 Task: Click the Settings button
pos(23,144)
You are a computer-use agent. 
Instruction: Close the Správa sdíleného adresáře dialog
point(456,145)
□ □ □ □
Your job is to retype all of the material exactly.

▶ **Written response**:
 Task: Click the Settings button
pos(23,144)
You are a computer-use agent. 
Instruction: Close the Správa sdíleného adresáře dialog
point(456,145)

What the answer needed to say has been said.